[Saved data entries]
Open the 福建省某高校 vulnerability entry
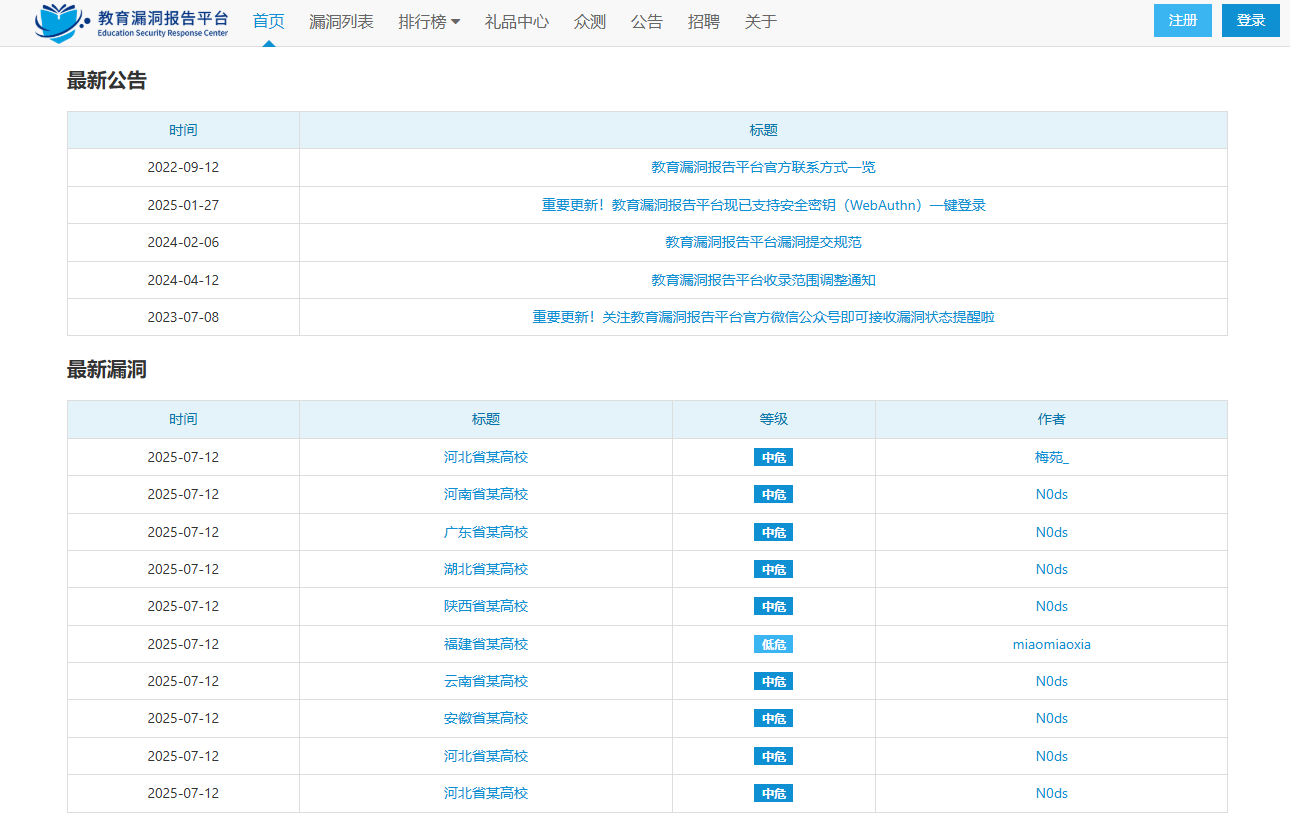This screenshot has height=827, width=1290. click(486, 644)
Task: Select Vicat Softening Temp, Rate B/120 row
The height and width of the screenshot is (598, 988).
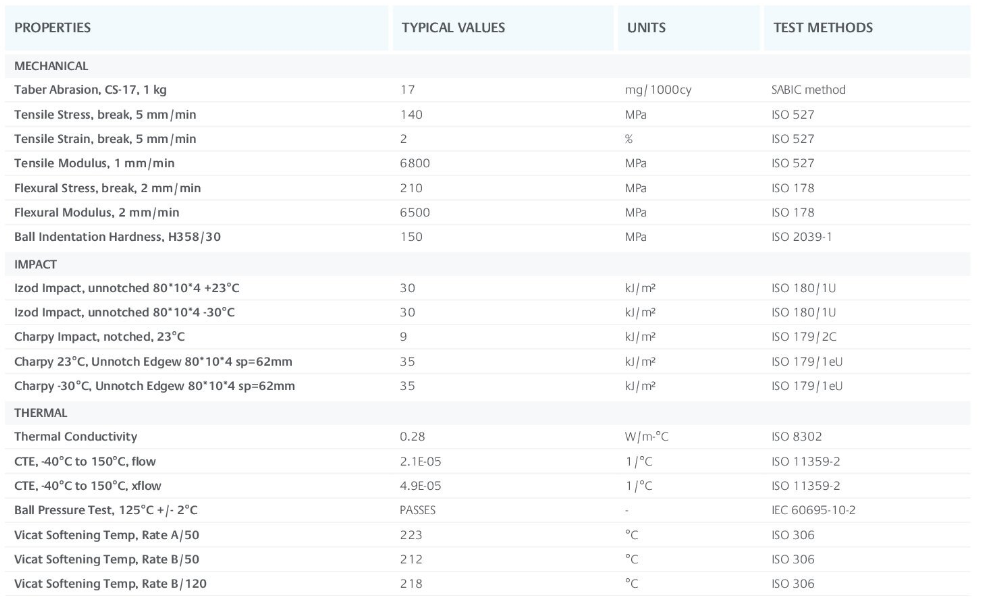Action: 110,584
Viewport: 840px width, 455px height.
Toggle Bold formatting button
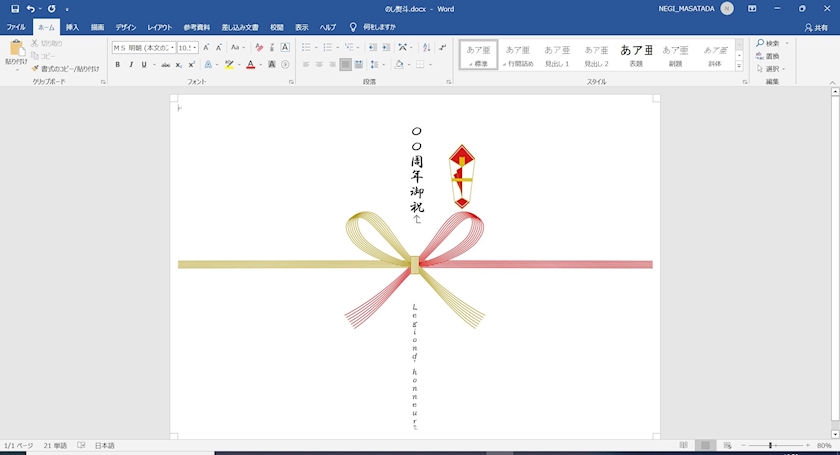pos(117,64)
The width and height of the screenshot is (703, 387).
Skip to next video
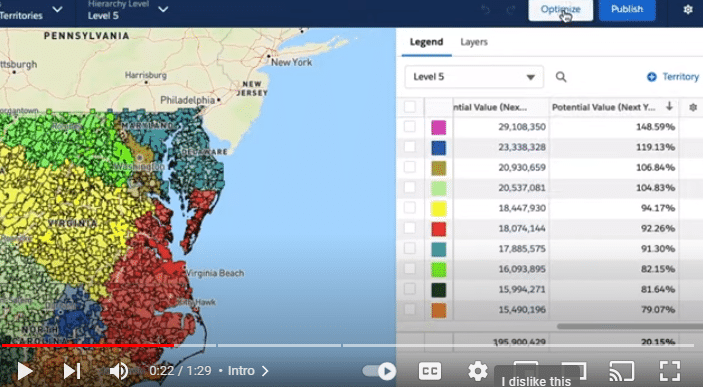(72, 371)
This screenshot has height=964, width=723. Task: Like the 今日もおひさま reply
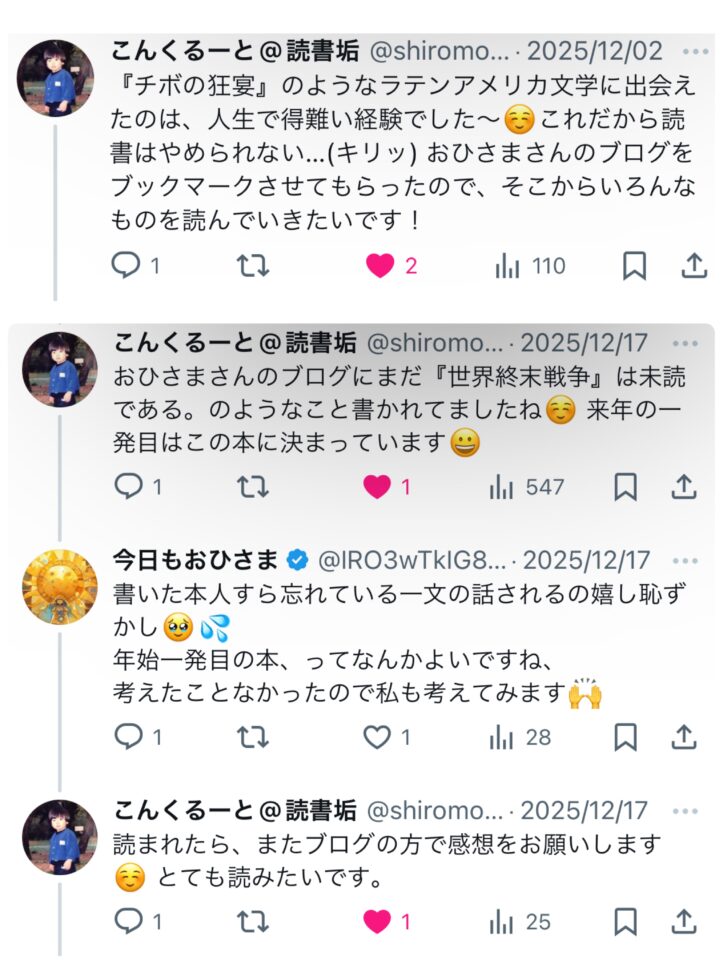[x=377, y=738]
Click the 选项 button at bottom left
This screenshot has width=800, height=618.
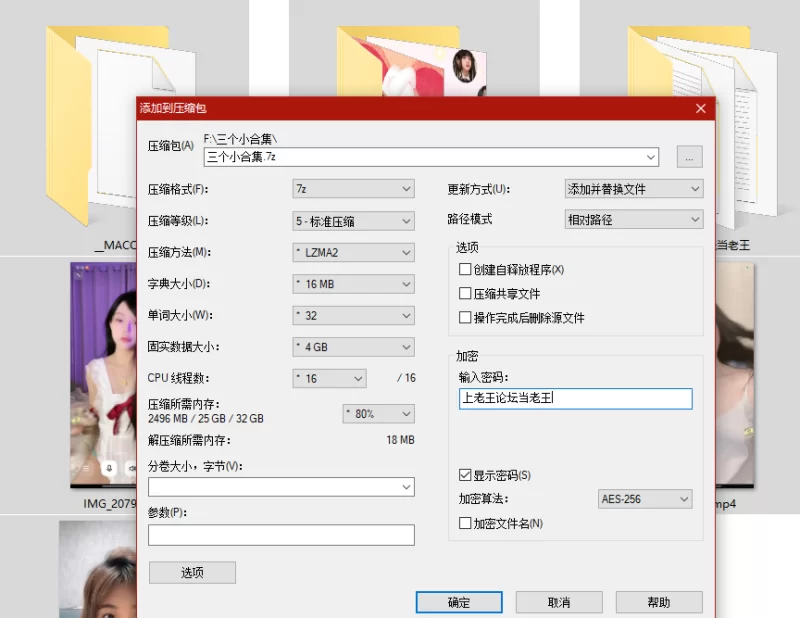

» **What you are asked to do**
Give the data above again in full and unchanged, skipping the pictures.

» **Task response**
Open the 福建省某高校 vulnerability entry
This screenshot has height=827, width=1290. click(486, 644)
Task: Select Vicat Softening Temp, Rate B/120 row
The height and width of the screenshot is (598, 988).
Action: 110,584
Viewport: 840px width, 455px height.
Toggle Bold formatting button
pos(117,64)
The width and height of the screenshot is (703, 387).
Skip to next video
(72, 371)
This screenshot has height=964, width=723. Task: Like the 今日もおひさま reply
[x=377, y=738]
Click the 选项 button at bottom left
This screenshot has width=800, height=618.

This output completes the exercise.